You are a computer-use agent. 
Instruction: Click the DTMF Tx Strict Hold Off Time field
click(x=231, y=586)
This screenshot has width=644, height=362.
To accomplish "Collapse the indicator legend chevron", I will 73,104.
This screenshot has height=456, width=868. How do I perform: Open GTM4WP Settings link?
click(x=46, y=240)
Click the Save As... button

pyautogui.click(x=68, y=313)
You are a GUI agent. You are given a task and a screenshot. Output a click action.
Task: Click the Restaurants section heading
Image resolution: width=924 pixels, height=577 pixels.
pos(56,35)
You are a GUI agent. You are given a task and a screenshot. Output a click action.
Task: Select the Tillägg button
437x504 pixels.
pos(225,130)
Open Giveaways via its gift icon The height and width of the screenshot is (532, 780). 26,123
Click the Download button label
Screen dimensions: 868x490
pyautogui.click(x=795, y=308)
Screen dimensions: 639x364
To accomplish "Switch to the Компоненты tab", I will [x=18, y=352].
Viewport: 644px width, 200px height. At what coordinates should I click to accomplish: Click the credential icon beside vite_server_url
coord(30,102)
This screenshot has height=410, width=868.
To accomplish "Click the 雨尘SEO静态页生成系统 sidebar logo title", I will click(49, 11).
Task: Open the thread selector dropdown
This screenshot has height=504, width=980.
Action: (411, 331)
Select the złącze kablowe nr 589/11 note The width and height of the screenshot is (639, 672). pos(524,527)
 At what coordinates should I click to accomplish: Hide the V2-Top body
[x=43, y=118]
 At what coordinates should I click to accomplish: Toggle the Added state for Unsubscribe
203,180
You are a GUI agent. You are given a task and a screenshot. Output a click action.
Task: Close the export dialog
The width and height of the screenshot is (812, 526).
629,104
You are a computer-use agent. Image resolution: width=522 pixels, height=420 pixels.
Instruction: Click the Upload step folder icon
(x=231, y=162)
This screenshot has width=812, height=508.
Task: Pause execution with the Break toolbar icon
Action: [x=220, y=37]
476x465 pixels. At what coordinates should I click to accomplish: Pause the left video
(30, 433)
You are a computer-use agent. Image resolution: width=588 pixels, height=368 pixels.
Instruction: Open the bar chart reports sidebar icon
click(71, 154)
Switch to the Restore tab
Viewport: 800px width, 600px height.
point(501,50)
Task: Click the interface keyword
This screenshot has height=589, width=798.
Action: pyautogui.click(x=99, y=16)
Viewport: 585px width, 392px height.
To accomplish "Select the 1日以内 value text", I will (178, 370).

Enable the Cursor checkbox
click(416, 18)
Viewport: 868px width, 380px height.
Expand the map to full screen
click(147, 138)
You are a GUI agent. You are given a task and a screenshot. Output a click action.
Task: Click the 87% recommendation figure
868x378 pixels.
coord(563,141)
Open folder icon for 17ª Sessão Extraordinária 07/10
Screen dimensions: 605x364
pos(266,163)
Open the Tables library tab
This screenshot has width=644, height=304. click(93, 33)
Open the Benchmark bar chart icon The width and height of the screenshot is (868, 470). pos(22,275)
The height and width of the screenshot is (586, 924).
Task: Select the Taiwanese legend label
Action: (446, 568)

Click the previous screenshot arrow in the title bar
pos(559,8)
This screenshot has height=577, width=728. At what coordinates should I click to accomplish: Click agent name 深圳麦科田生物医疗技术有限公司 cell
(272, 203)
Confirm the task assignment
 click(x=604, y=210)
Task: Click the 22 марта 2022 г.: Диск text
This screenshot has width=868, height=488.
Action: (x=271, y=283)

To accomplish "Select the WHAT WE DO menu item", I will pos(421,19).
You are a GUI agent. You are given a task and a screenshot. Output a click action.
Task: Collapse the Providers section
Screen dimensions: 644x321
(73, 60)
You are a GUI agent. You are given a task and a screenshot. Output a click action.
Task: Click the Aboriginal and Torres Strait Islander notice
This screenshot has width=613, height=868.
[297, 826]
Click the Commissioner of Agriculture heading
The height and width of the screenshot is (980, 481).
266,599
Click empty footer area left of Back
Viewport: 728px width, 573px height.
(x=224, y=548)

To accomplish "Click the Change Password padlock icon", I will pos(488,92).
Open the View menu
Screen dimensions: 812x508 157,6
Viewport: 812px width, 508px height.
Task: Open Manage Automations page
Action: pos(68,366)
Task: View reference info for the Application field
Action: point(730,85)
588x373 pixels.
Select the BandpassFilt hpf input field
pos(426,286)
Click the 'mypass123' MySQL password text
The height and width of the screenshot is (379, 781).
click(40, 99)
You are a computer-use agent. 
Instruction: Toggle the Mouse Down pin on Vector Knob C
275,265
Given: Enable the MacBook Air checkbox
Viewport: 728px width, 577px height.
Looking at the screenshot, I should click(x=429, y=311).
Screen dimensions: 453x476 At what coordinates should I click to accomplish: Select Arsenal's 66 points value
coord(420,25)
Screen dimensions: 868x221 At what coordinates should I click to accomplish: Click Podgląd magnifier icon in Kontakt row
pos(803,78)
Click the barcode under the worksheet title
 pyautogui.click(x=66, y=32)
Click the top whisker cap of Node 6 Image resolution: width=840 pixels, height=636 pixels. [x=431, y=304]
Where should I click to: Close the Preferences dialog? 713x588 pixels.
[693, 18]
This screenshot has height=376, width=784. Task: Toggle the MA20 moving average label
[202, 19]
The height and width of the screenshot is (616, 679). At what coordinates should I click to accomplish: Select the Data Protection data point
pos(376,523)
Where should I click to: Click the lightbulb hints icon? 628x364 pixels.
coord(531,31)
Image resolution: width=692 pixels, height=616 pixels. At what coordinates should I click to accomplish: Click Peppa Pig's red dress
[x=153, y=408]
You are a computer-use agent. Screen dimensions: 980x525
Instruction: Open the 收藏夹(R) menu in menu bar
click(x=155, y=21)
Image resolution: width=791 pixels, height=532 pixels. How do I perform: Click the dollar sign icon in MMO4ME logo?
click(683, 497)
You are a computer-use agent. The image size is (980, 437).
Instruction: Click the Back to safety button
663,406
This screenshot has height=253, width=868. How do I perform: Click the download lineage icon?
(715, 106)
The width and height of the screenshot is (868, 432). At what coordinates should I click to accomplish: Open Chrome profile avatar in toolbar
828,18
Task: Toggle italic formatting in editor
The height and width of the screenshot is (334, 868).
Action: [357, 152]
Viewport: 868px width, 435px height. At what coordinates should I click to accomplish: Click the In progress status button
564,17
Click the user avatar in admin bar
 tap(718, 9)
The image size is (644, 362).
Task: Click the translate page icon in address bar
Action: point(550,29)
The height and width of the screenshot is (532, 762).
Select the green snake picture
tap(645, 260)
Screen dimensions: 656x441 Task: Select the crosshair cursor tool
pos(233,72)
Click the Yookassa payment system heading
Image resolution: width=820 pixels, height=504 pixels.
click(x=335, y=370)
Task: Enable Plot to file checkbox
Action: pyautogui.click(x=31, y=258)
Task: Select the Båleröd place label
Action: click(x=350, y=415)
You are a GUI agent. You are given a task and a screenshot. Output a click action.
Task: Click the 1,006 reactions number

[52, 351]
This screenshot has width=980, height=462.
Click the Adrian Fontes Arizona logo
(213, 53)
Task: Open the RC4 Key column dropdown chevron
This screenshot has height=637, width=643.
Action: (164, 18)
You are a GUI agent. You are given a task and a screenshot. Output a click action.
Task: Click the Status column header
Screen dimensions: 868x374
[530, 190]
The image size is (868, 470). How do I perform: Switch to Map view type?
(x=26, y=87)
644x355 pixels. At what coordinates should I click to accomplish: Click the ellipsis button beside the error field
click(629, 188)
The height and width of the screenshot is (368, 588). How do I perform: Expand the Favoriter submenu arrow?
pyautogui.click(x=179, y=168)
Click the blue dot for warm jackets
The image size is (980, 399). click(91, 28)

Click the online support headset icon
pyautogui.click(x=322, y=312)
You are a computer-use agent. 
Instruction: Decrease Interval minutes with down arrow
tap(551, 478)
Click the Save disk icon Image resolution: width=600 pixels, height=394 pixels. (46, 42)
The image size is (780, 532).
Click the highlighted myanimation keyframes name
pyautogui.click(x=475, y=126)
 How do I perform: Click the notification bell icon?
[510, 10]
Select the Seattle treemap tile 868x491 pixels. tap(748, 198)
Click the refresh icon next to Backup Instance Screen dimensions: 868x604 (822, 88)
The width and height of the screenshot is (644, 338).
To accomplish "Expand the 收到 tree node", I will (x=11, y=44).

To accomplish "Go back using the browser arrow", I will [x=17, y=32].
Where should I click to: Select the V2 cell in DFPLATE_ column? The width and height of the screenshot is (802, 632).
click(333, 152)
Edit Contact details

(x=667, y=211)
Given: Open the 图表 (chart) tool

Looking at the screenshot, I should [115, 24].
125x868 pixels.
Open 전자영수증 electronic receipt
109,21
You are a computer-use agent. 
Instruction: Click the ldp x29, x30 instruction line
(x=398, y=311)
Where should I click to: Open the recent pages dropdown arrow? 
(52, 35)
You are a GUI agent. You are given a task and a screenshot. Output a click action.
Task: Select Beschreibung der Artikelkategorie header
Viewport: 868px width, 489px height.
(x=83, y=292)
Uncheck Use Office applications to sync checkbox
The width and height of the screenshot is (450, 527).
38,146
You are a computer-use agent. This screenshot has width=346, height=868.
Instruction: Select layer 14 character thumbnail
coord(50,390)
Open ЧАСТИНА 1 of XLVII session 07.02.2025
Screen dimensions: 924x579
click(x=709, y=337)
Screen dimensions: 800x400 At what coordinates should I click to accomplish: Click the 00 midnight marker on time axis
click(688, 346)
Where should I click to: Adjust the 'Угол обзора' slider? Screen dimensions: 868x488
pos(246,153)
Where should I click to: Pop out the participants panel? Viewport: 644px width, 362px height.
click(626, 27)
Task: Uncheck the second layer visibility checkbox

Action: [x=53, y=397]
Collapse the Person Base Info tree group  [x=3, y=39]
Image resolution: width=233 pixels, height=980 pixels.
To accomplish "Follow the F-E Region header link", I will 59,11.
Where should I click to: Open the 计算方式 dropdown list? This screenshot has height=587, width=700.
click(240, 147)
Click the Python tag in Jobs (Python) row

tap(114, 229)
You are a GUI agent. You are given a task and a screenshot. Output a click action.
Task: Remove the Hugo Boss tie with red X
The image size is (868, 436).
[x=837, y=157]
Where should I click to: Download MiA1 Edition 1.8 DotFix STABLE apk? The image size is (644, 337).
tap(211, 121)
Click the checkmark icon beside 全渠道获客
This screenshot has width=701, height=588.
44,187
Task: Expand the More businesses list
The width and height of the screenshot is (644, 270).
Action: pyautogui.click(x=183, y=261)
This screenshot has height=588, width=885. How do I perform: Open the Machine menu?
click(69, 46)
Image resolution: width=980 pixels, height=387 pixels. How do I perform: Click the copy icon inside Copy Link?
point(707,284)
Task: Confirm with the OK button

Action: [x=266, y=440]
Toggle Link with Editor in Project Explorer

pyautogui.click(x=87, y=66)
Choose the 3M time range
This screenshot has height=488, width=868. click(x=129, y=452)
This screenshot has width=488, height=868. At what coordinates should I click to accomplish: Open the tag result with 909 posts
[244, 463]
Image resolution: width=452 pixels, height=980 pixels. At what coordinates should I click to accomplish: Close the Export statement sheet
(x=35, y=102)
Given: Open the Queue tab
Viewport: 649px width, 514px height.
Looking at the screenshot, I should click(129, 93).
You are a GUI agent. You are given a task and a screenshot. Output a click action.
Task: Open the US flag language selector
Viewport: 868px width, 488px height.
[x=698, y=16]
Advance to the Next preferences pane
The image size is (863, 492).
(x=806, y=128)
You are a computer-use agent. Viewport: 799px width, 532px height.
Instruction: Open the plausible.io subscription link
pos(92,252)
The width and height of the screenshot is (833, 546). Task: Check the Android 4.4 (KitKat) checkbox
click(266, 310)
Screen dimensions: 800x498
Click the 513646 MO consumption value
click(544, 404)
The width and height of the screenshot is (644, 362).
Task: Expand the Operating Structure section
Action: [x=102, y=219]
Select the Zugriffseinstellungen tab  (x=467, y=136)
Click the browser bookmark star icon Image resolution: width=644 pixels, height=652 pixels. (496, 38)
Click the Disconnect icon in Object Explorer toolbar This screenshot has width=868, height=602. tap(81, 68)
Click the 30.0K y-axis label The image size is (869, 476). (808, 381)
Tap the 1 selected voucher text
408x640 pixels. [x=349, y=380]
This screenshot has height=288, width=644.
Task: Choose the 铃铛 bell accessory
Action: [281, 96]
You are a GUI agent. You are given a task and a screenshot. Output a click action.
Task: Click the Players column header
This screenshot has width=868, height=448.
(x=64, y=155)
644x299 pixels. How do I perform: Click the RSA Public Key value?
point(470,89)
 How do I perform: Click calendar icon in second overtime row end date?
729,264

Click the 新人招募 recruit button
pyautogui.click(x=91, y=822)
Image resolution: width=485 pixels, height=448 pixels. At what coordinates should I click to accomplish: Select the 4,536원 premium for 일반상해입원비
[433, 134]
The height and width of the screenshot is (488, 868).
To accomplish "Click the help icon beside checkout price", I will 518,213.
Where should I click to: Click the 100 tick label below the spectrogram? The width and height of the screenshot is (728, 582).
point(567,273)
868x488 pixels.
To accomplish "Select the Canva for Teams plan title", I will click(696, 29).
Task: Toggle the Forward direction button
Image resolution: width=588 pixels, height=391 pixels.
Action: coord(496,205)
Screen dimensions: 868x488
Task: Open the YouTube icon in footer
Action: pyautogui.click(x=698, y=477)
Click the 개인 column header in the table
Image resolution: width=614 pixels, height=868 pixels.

▬▬▬▬▬▬▬▬▬▬

- [WHAT NEEDS TO BE DONE]: Reproduce, word for word and in full, only the lines above that start at the line with "Screen dimensions: 800x498" and run through the line with "Click the Disconnect", both ends included.

- [FINISHED TASK]:
Screen dimensions: 800x498
Click the 513646 MO consumption value
click(544, 404)
The width and height of the screenshot is (644, 362).
Task: Expand the Operating Structure section
Action: [x=102, y=219]
Select the Zugriffseinstellungen tab  (x=467, y=136)
Click the browser bookmark star icon Image resolution: width=644 pixels, height=652 pixels. (496, 38)
Click the Disconnect icon in Object Explorer toolbar This screenshot has width=868, height=602. tap(81, 68)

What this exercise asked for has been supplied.